While Labour has recently changed its leader and both the Lib Dems and the Tories continue to question whether they have the right leader, the Greens are set to vote on the issue of leadership this autumn.
Unlike the mainstream parties, the Greens are not fretting about who should lead them but whether they should have a leader at all or stick with their existing system of two principal speakers – one of each sex and currently Sian Berry and Derek Wall.
The motion being put to the party’s members in November is whether to introduce a system of leader/deputy leader or possibly co-leaders.
It is a controversial subject in a party which in the past has had an uneasy relationship with the concept of leadership – although only a member for the past few years I have admired the Greens’ approach to leadership.
In fact it was one of the many aspects of the Greens’ approach to politics that attracted me to join the party – I had never been a member of a political party before but the Greens’ unique selling point to me was that there was not a single leader.
Having spent two weeks earlier this year on a leadership course run by the Clore Leadership Programme (www.cloreleadership.org), I am convinced that the future of successful leadership does not lie in one single leader but in collective leadership.

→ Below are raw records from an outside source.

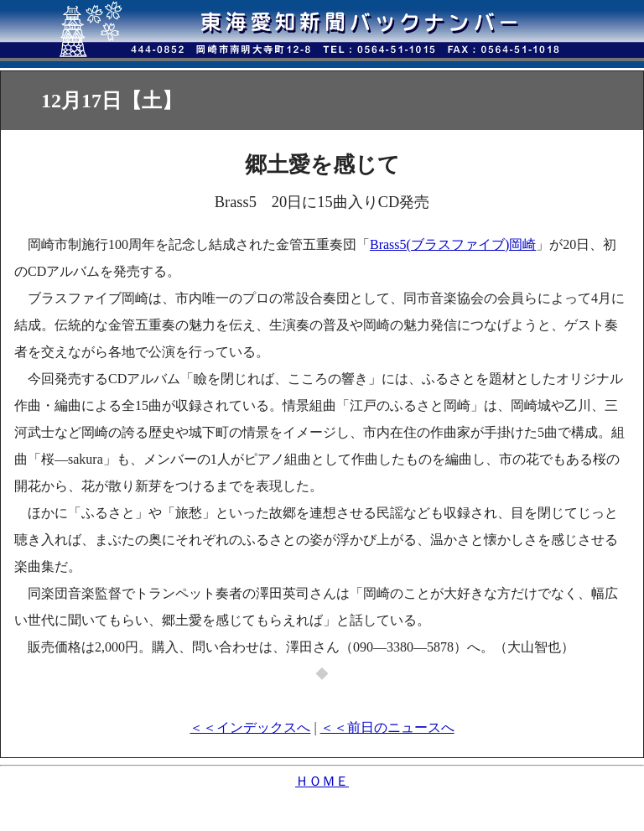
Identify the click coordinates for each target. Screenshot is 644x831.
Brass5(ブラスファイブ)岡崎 (453, 244)
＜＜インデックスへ (250, 727)
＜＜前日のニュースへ (387, 727)
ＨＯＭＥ (322, 781)
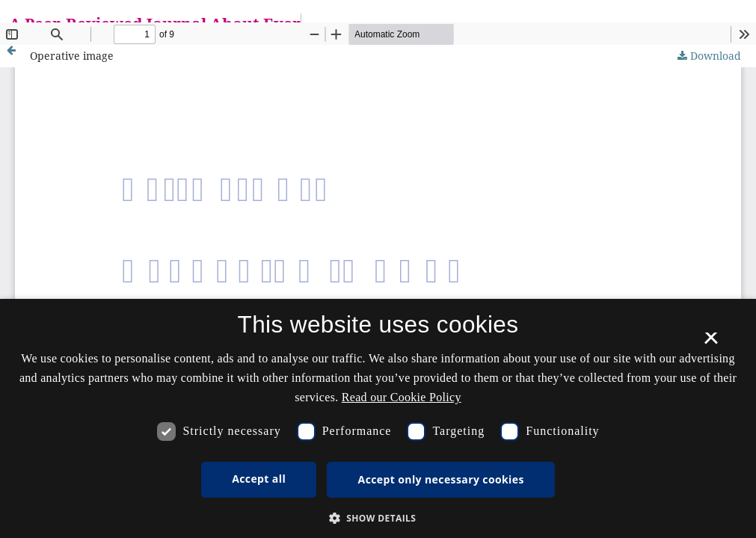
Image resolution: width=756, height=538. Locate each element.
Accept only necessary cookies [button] (441, 479)
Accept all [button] (259, 478)
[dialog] (378, 418)
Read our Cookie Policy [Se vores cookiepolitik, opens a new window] (402, 397)
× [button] (710, 343)
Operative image (72, 55)
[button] (378, 518)
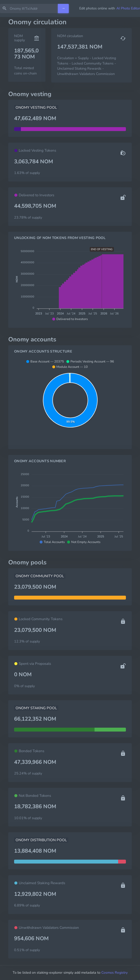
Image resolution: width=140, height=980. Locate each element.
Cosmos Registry (114, 972)
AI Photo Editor (128, 8)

The motion does not appear to allow me to vote for co-leaders or a leader/deputy leader model – I could be persuaded to vote for a motion for co-leaders but do not want to see the Greens follow the mainstream parties down the road of a single leader and the plight of personality politics that will inevitably plague the party in the future.
Therefore I will be voting against the motion and am supporting the Green Empowerment Campaign (www.greenempowerment.org.uk) which favours empowerment, participation, consensus building and collective leadership.